Saturday, 6 June 2020

'Lionel and the Fly' by John Wheway

Normally, the fly’s landing on Lionel’s nose would wake him. Today, running up and down the nose had no effect. The fly dipped into the crease between nose and cheek. Mm-mm, the taste of sebum.  

He’s dreaming. Let him dream, thought the fly. Slipping into Lionel’s car to drink his tears and nose-drips on the day of his wife’s cremation, the fly sailed into his house on the brim of his hat, to survive the winter. It wouldn’t end up spinning on its back on some windowsill, drying to a husk, as long as there was leftover gravy to guzzle. Though once, sipping a spot of wine sent it zooming towards the log fire. From then on it steadily avoided alcohol.

Lionel’s secretions, their bouquet of grief and endurance, became irresistible. Helpless anger was as piquant as caviare, and the fly, to intensify it, would scurry into an earhole or nostril. Lionel crashed round flailing with a rolled-up newspaper, but the fly always escaped. If Lionel gasped and became breathless, the fly hid behind a curtain till he calmed down. It didn’t want a corpse on its feelers. Not yet. It hurried over his forehead to lap up fresh beads of sweat.

One morning, as it siphoned mould from a squashed prune, Lionel said, So here you are again, old survivor. You’re just like me.

The fly stared into two giant brown eyes. He wasn’t rolling newspaper, spreading his hand to slam down. You and me, Lionel sighed. You and me…

As Lionel relaxed, became less rigorous at scouring counters, he left food uncovered, wore the same clothes for days, threw dirty underpants and socks in a heap instead of into the laundry basket. If the fly guzzled too greedily, Lionel merely wafted his hand round. Best of all, he began telling the fly his life-story. He’d outlived countless generations of flies, had known a time before litter laws, sell-by dates, refrigerators, even. A lost paradise.
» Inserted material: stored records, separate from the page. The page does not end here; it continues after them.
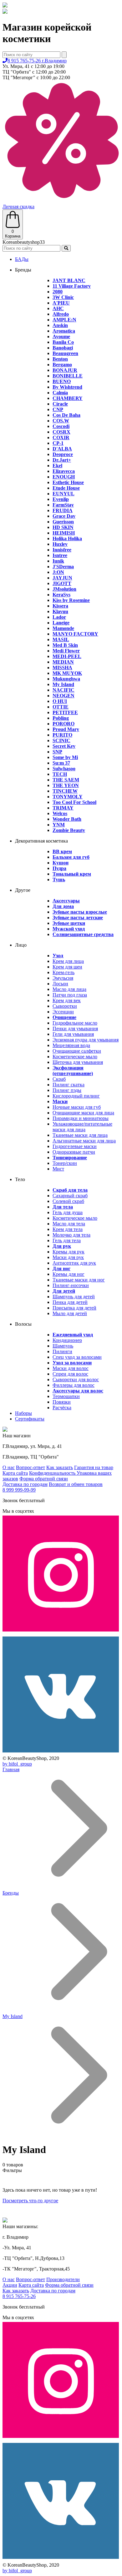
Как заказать (59, 1467)
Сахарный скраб (70, 1195)
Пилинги (62, 1351)
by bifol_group (17, 1763)
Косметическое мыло (75, 1056)
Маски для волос (71, 1368)
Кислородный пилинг (76, 1095)
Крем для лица (68, 961)
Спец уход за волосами (77, 1357)
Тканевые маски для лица (80, 1135)
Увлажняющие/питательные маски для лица (82, 1126)
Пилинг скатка (68, 1084)
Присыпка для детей (74, 1307)
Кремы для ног (68, 1274)
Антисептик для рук (74, 1263)
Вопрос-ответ (30, 1467)
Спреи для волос (70, 1374)
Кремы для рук (68, 1251)
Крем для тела (68, 1229)
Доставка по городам (25, 1484)
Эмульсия (63, 978)
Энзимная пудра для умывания (86, 1039)
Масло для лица (69, 989)
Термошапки (66, 1396)
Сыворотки (65, 1006)
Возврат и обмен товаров (76, 1484)
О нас (9, 1467)
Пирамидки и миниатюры (81, 1118)
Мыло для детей (70, 1313)
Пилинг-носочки (71, 1285)
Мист (58, 1168)
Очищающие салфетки (77, 1051)
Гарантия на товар (93, 1467)
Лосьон (60, 983)
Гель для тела (67, 1240)
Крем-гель (63, 972)
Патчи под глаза (70, 994)
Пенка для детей (70, 1302)
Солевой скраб (68, 1201)
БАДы (21, 259)
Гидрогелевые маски (75, 1146)
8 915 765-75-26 (37, 60)
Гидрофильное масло (75, 1023)
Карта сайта (15, 1473)
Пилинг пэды (67, 1090)
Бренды (11, 1893)
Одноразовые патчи (74, 1152)
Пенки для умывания (75, 1028)
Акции (10, 2285)
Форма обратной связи (43, 1478)
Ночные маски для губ (77, 1107)
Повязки (62, 1402)
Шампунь (63, 1345)
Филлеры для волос (73, 1385)
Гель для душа (68, 1212)
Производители (63, 2279)
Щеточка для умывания (78, 1062)
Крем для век (67, 1000)
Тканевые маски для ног (79, 1279)
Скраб (59, 1079)
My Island (13, 2016)
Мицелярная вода (71, 1045)
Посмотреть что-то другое (30, 2200)
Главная (11, 1769)
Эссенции (63, 1011)
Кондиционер (67, 1340)
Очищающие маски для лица (83, 1112)
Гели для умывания (73, 1034)
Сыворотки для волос (76, 1379)
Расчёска (62, 1407)
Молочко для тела (71, 1235)
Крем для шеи (67, 966)
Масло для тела (69, 1223)
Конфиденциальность (53, 1473)
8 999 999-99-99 (19, 1489)
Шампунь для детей (74, 1296)
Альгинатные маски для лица (84, 1140)
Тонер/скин (65, 1163)
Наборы (23, 1413)
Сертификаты (29, 1418)
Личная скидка (18, 206)
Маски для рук (68, 1257)
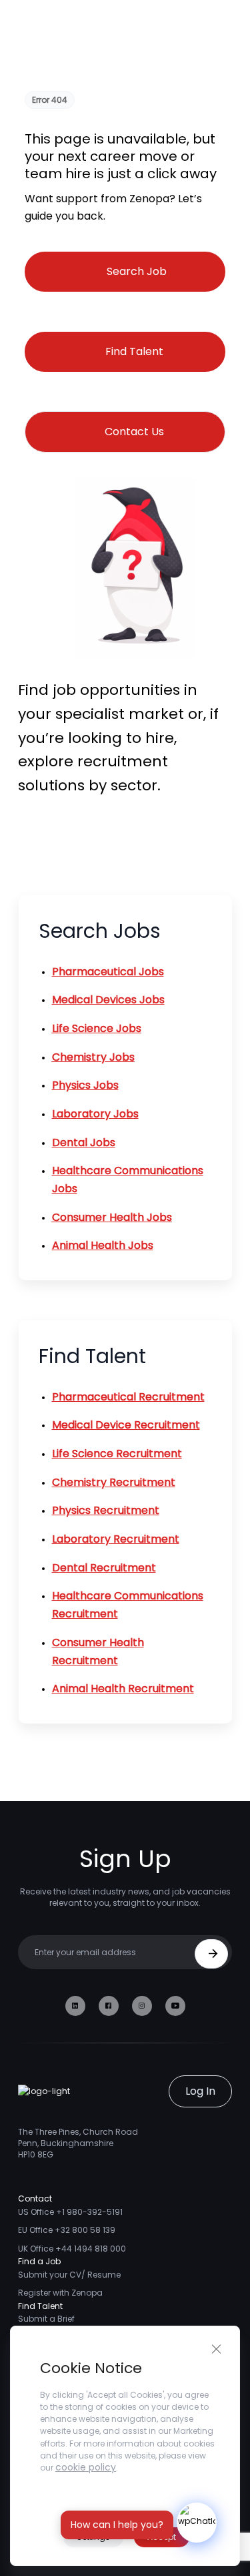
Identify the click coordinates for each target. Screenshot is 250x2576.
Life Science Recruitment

The idea of the wife’s being cremated made the fly sad. Such a waste of flesh. If Lionel ever has a new woman, let her corpse be buried, the fly prayed, but only after an opportune few days of decay. Imagine – another human body to feed on, a new collection of flavours.
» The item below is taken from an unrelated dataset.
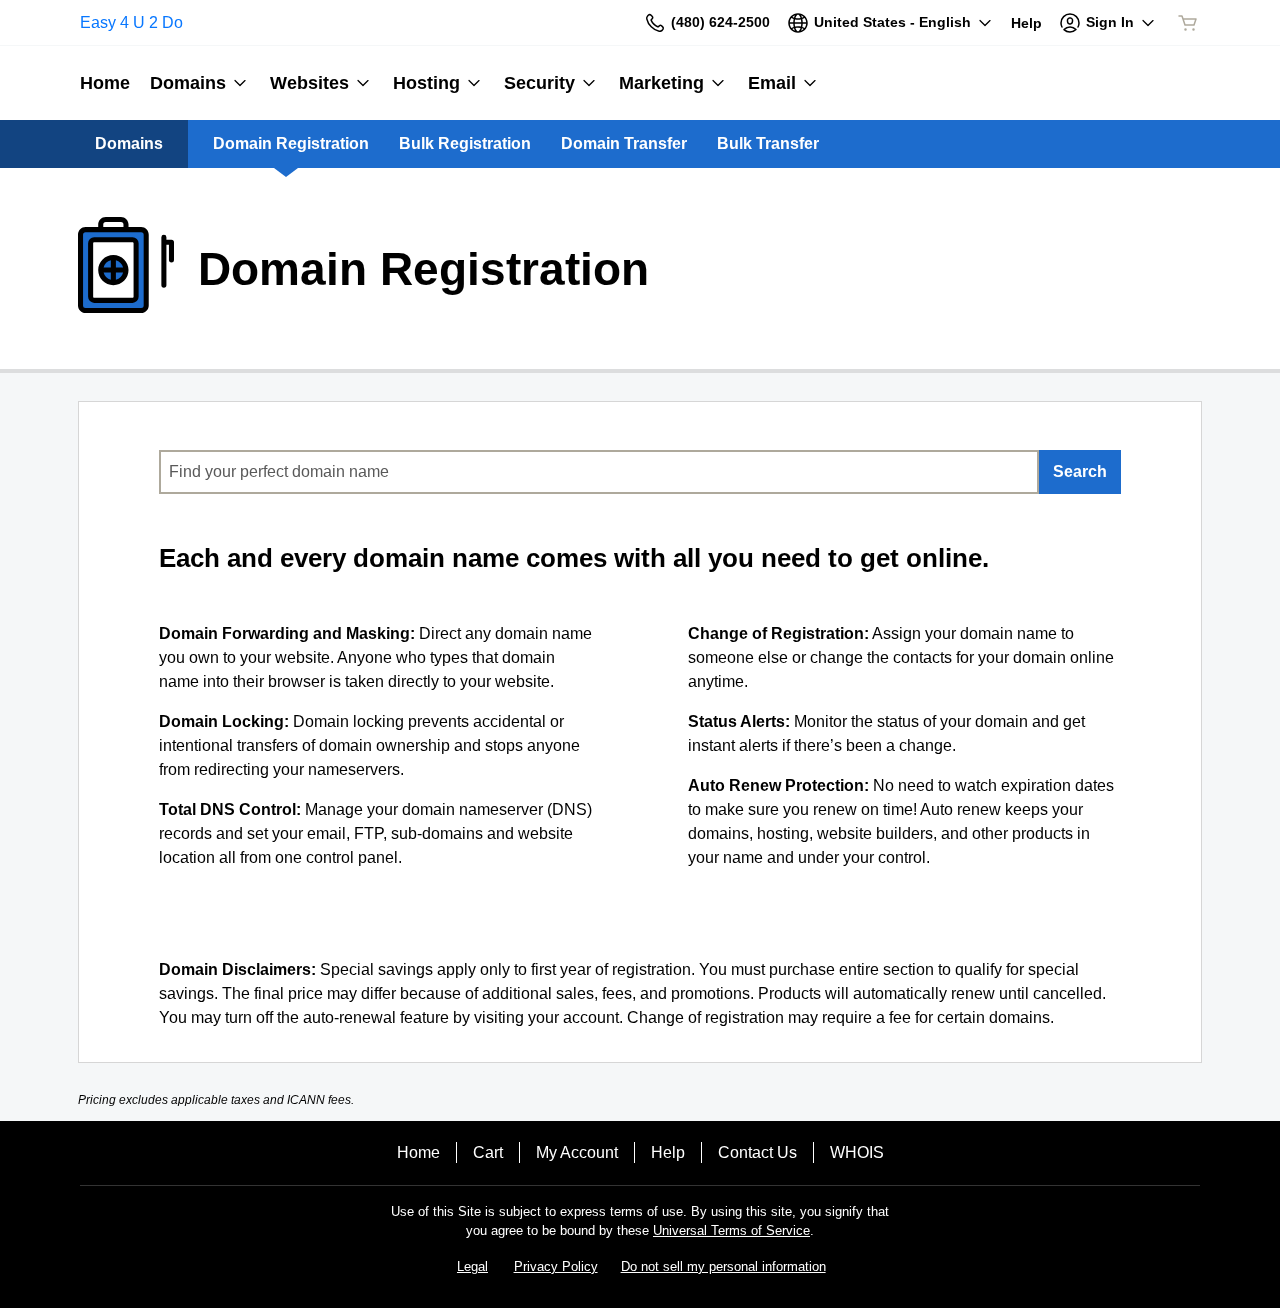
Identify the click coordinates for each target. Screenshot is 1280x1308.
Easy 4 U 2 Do (131, 22)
Spring saw the fly skittering around Lionel’s car windows, riding on his hat. There were exotic smells in the shops – and not only at the butcher’s. The fly scouted cafes and pubs for suitable women. But Lionel seemed unimpressed by women the fly found delectable.
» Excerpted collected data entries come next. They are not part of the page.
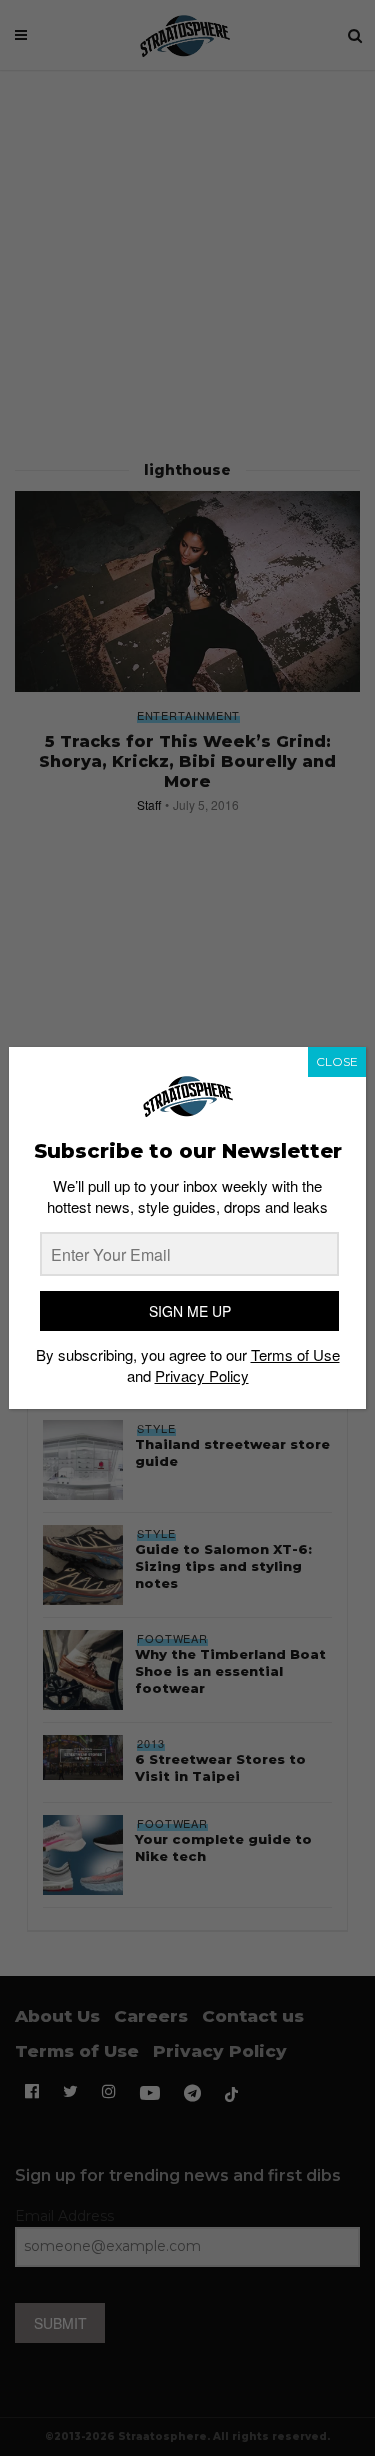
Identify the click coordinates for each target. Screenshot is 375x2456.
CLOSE (337, 1061)
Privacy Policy (202, 1375)
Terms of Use (295, 1354)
One morning, the door bell rang, and at the front door, a small round woman appeared. The fly dived into her hair and tasted her scalp. Mm-mm.  Lionel’s frisson of interest, to the fly, smelled like an overripe apple. This has got to be the – began the fly, but the woman shot out her hand, plucked it from Lionel’s jacket, and snuffed out its life between her thumb and forefinger.